**Exercise inputs**
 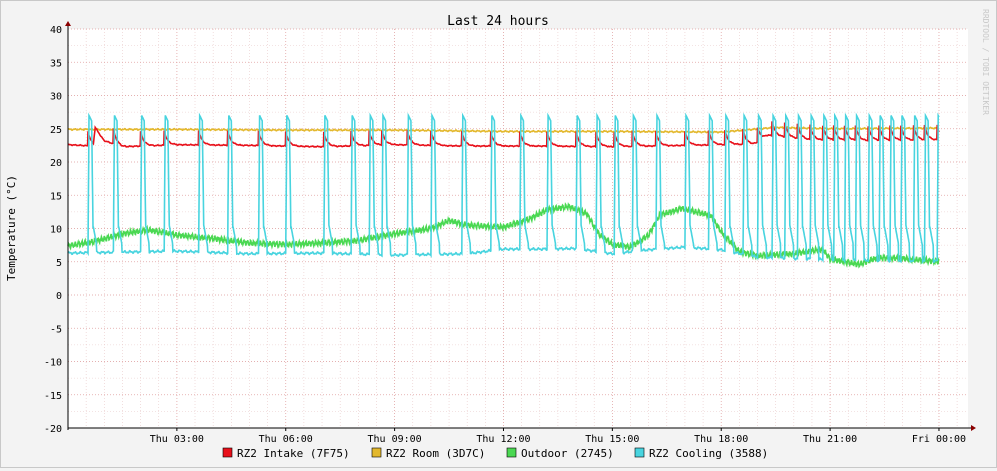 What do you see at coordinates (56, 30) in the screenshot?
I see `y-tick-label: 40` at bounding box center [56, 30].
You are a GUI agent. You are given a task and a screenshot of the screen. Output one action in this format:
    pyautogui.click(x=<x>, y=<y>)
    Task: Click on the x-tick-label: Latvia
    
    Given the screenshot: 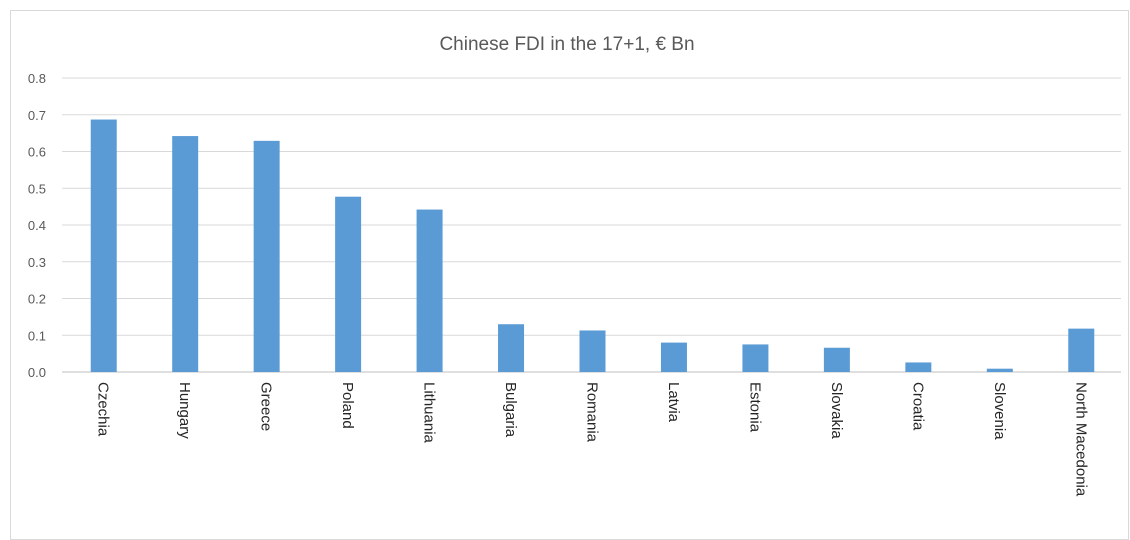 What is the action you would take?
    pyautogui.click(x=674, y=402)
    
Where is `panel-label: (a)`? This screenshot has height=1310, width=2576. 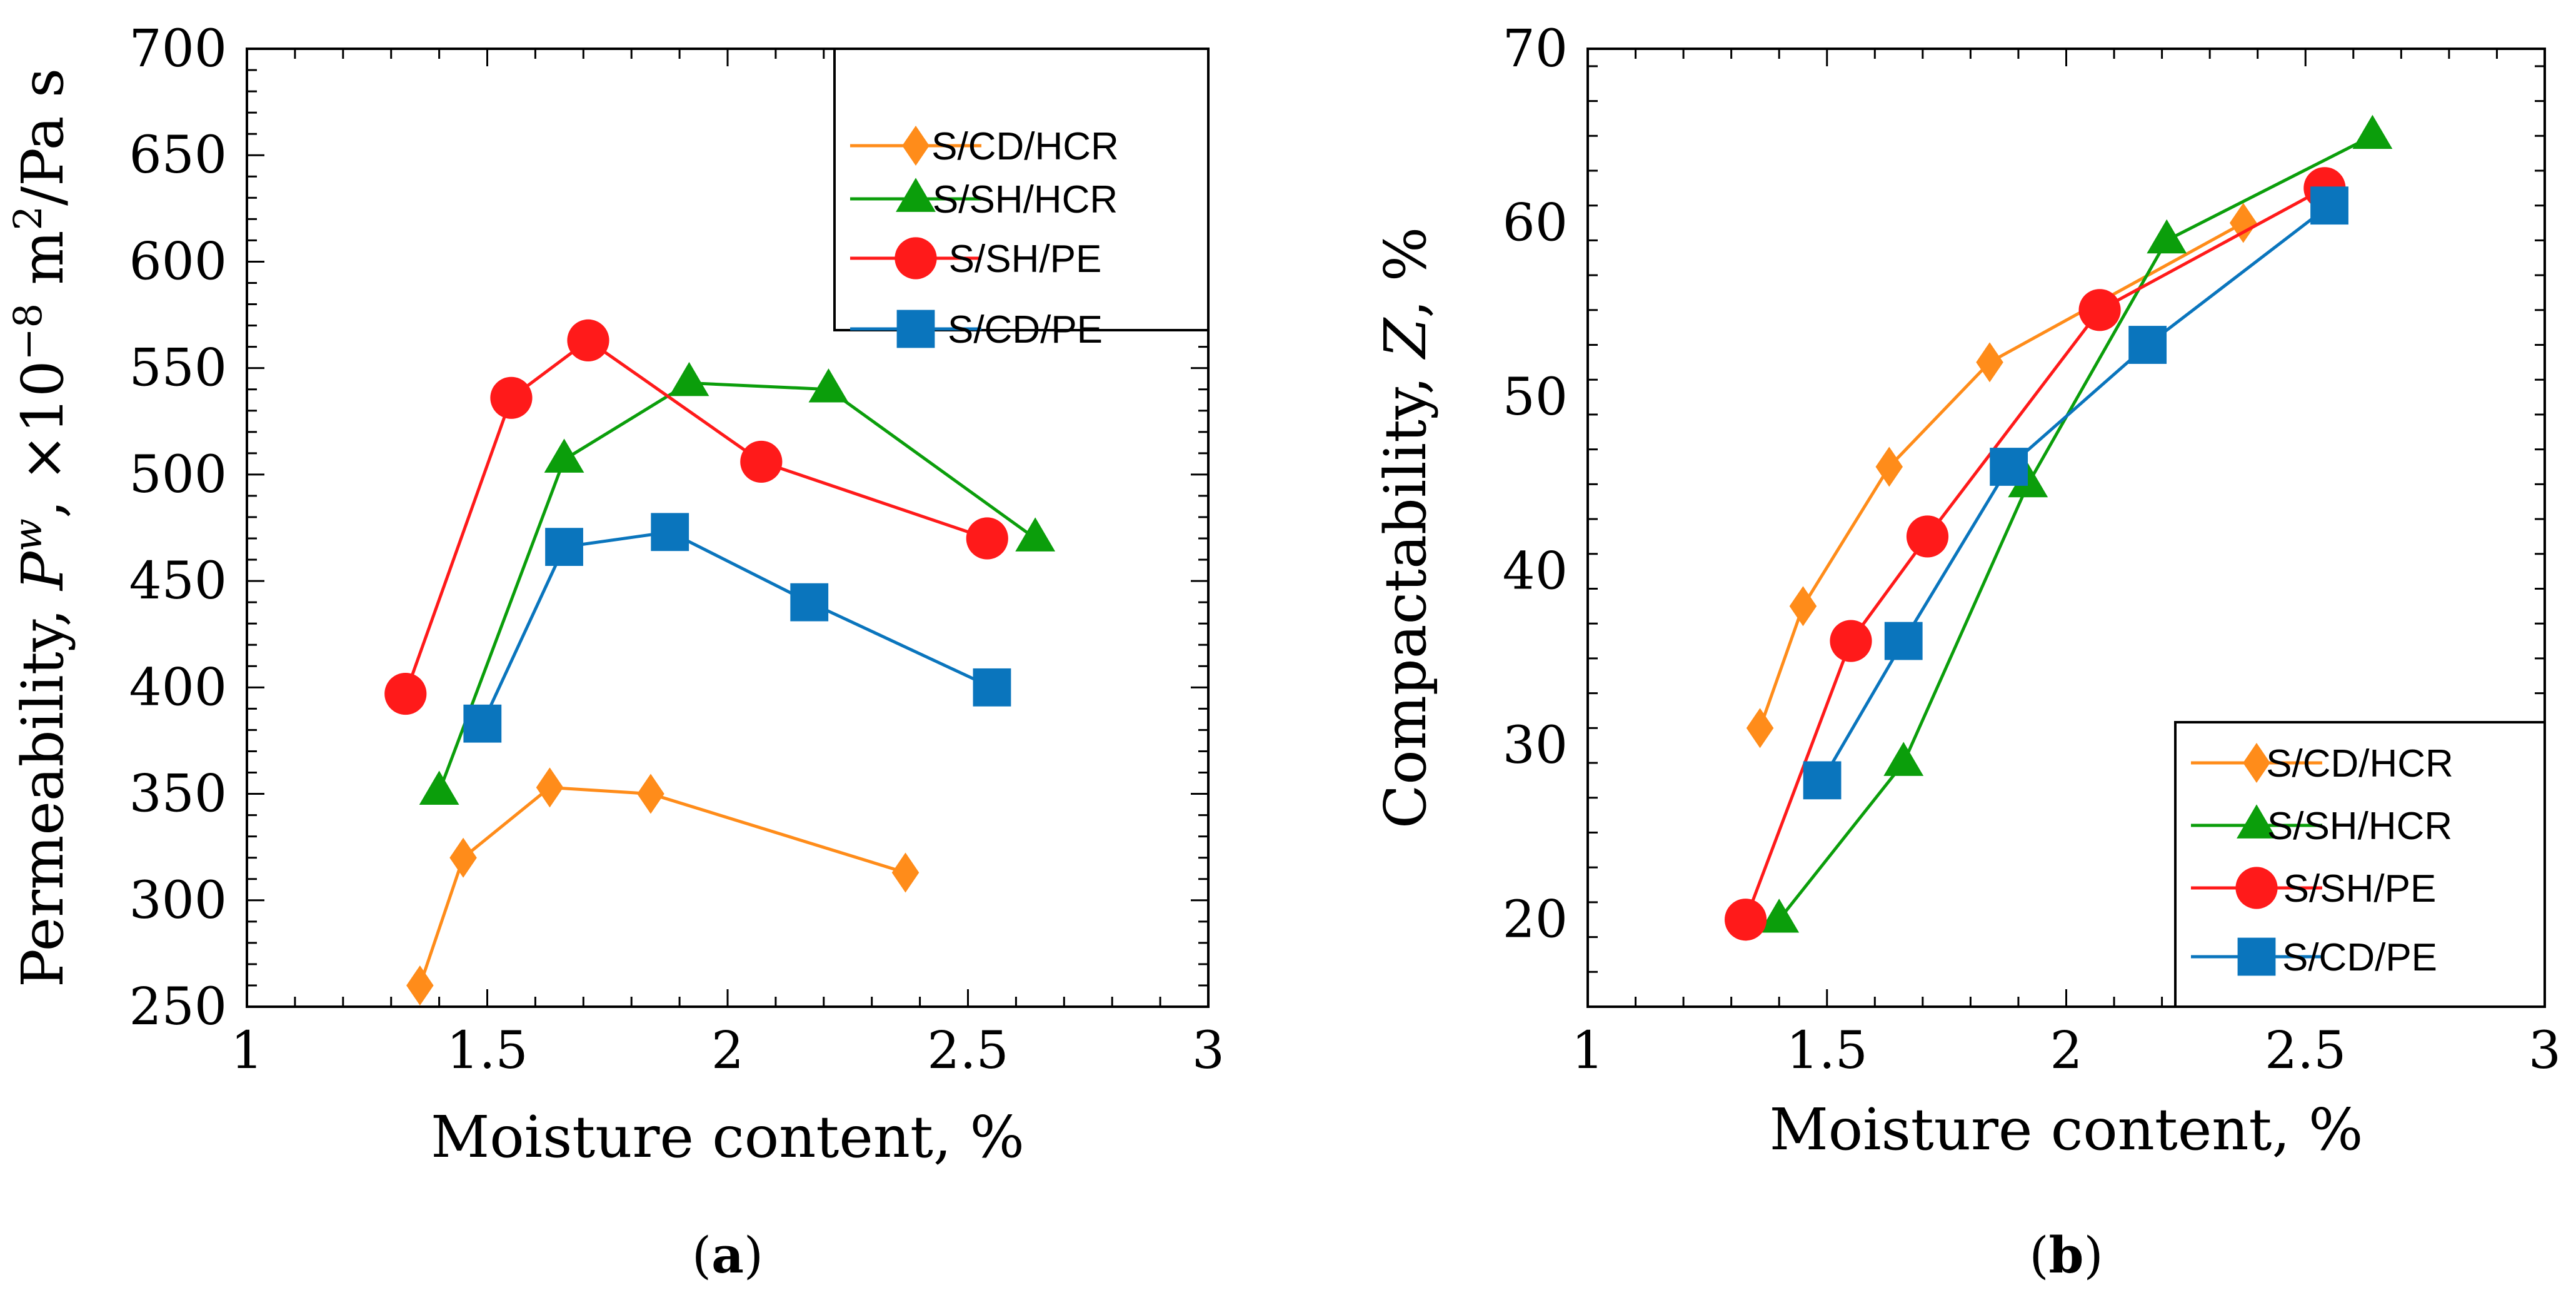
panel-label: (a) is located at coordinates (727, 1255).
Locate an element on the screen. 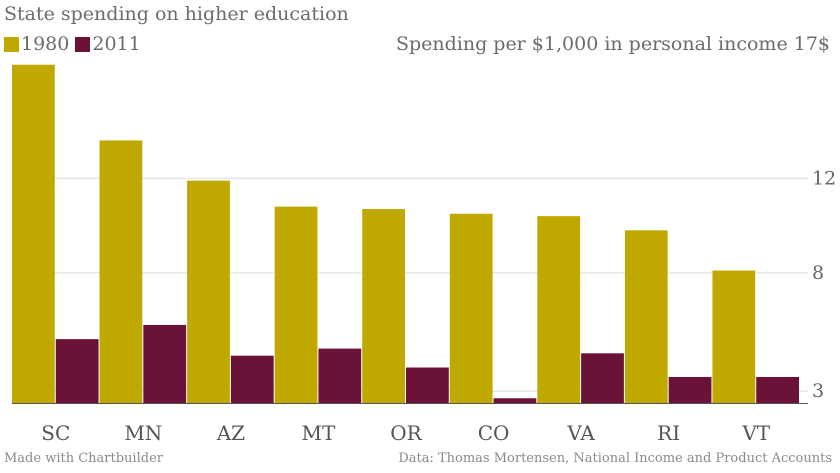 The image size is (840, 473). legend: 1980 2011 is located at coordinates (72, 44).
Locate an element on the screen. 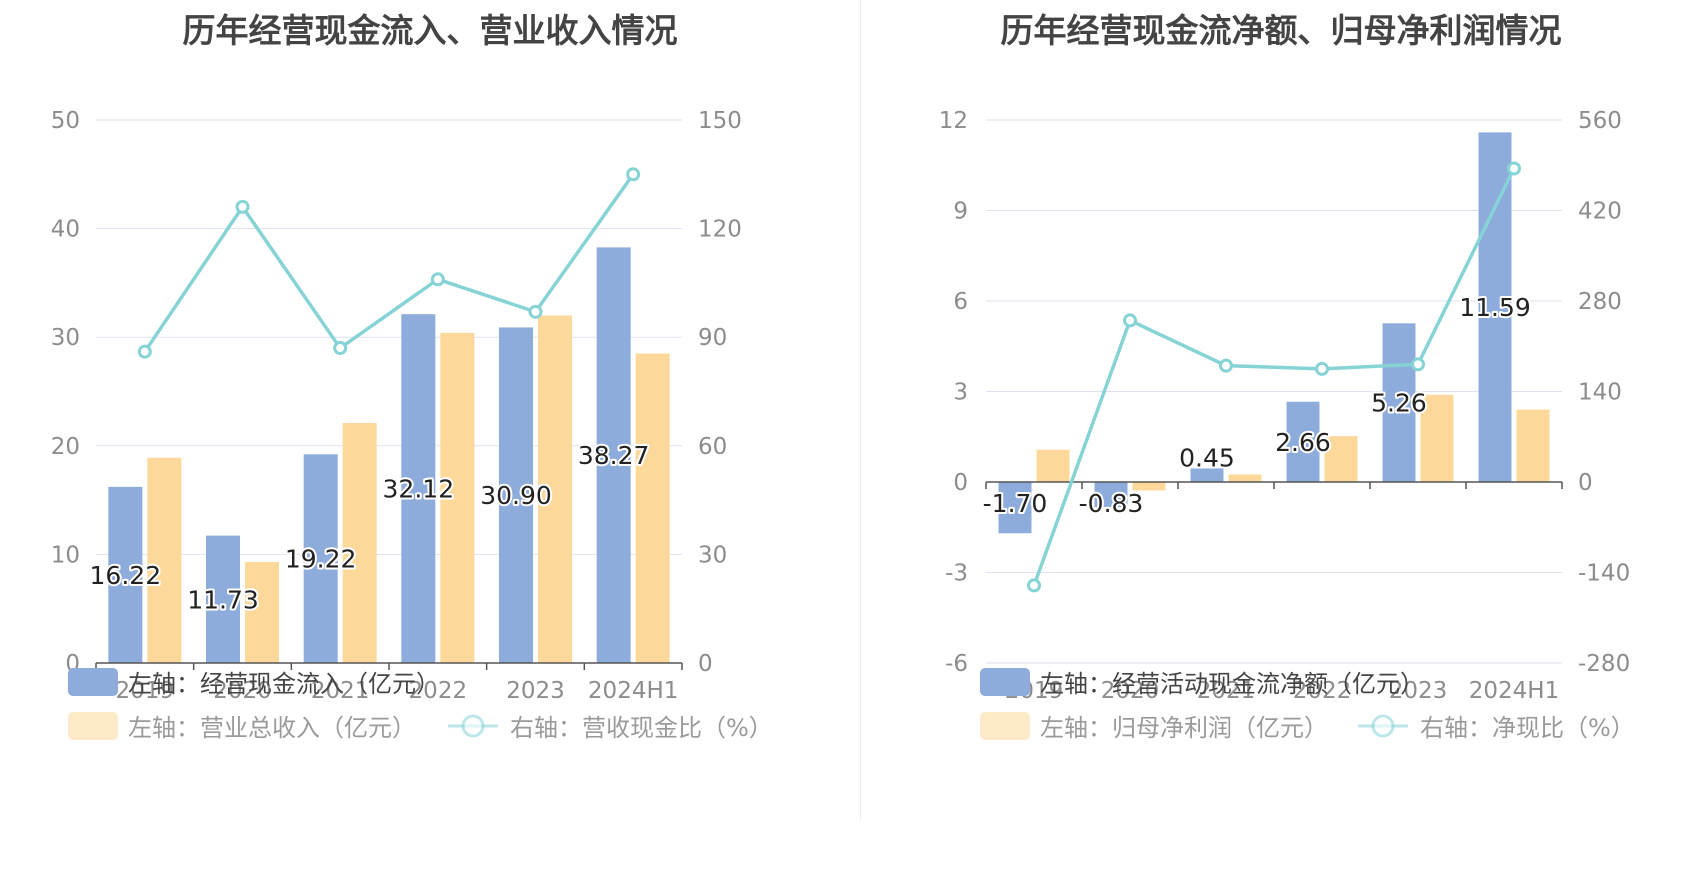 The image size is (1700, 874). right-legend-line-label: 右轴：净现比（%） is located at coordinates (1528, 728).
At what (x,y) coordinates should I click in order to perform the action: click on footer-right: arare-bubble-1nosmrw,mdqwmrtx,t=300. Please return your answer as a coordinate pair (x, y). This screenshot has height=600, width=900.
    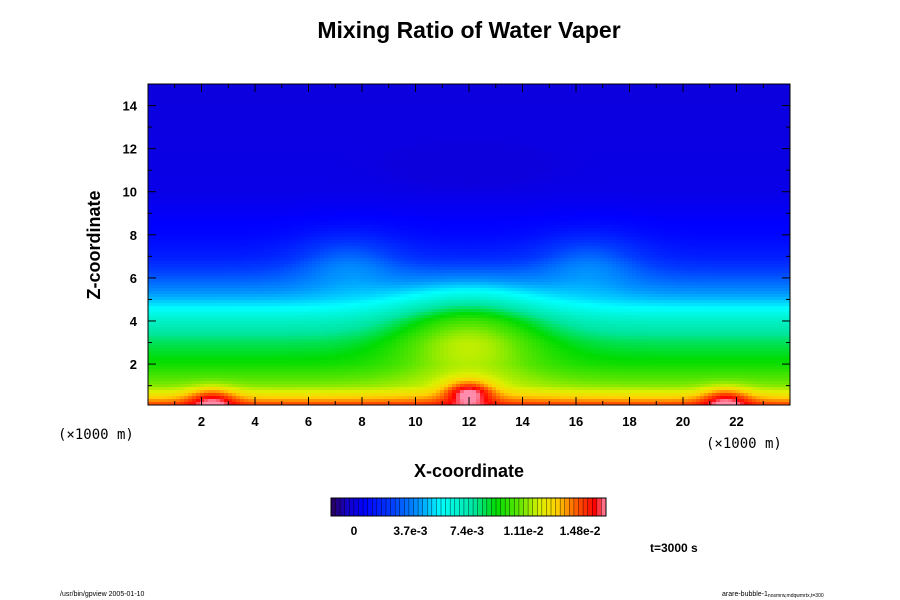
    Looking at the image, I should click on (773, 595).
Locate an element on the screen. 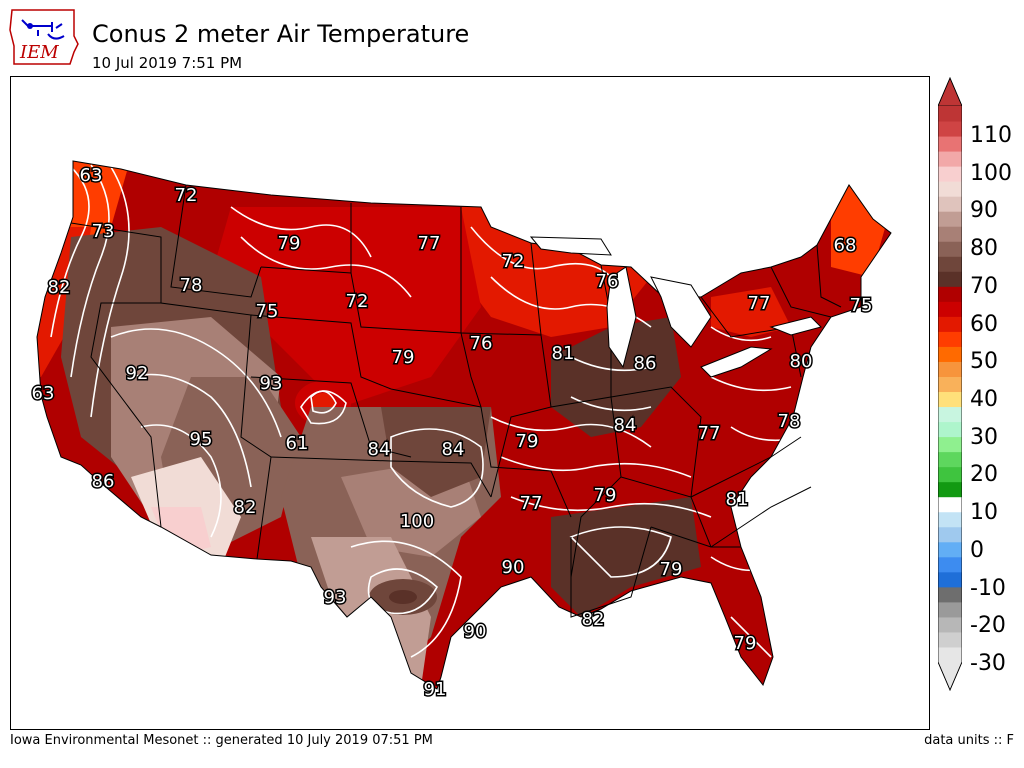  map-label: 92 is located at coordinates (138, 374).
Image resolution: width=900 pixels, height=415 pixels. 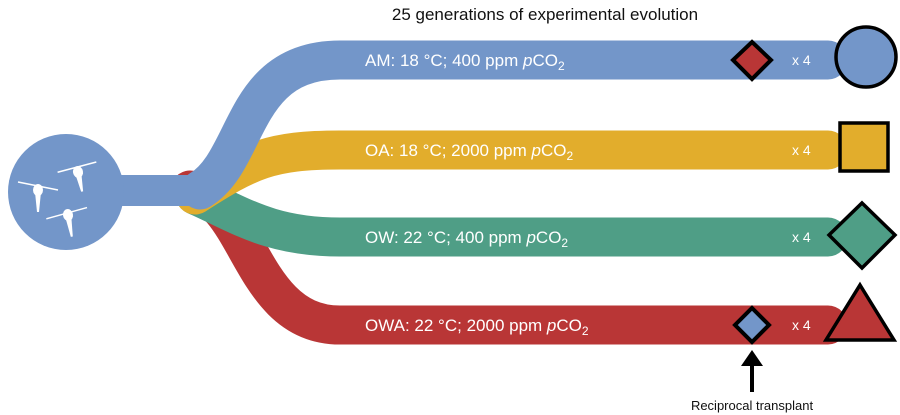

**Assignment**
Can you pull out every line of the material above that contains the string "tick"? Treat uppercase and lowercase as different.

**Your response**
I see `y-tick-label: 40` at bounding box center [56, 30].
    Task: Click on the x-tick-label: Latvia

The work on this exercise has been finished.